━━ SUPPLIED DATA ━━
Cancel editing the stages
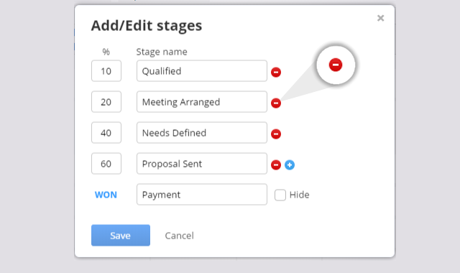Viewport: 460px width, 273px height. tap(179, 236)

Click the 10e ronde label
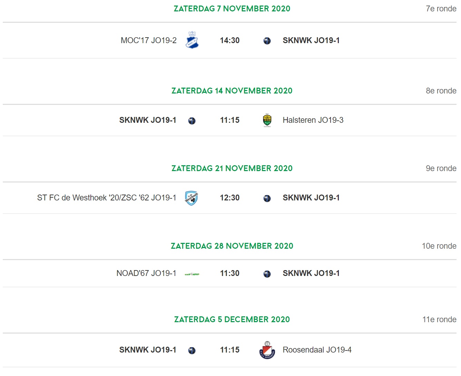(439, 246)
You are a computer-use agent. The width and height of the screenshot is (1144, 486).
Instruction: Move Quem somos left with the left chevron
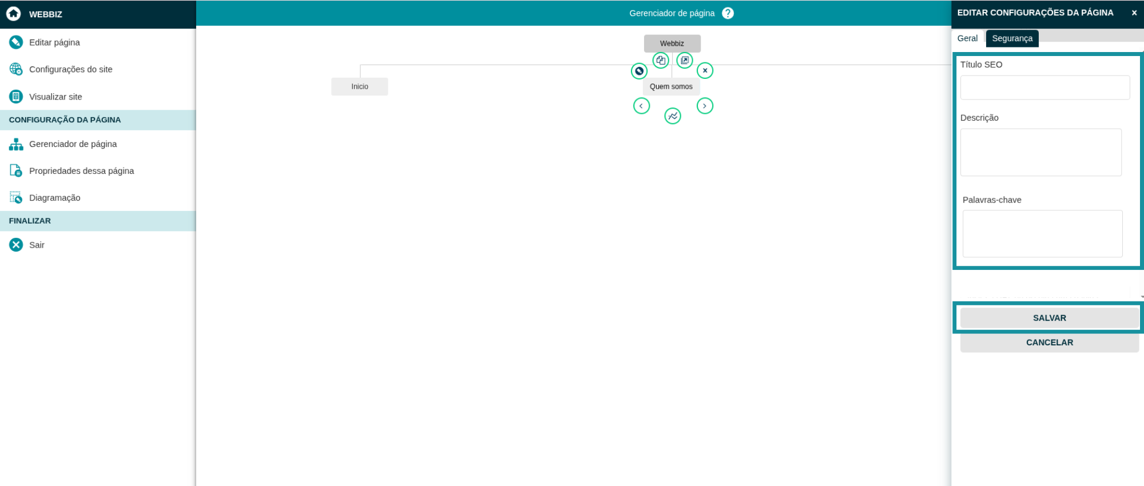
━━━
━━ SUPPLIED DATA ━━
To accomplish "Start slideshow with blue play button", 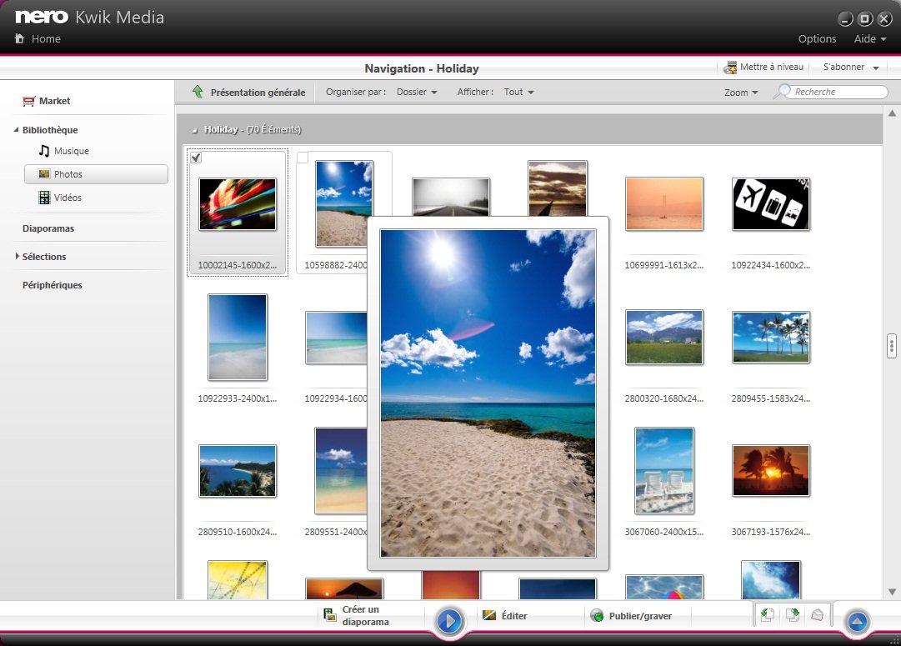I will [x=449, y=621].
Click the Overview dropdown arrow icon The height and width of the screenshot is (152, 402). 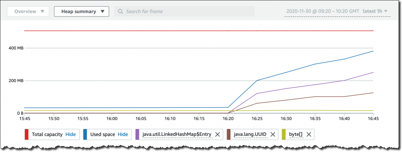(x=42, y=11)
━━━
_WHAT IS EXPECTED_. Change "label" to "tag" in the data between the lines holding "Click the 10e ronde label" and "Instruction: Move Quem", inclusive, and give those lines again with nothing else altered. Leave the pictures out of the answer.

_FULL RESPONSE_.
Click the 10e ronde tag
(439, 246)
You are a computer-use agent. The width and height of the screenshot is (1144, 486).
Instruction: Move Quem somos left with the left chevron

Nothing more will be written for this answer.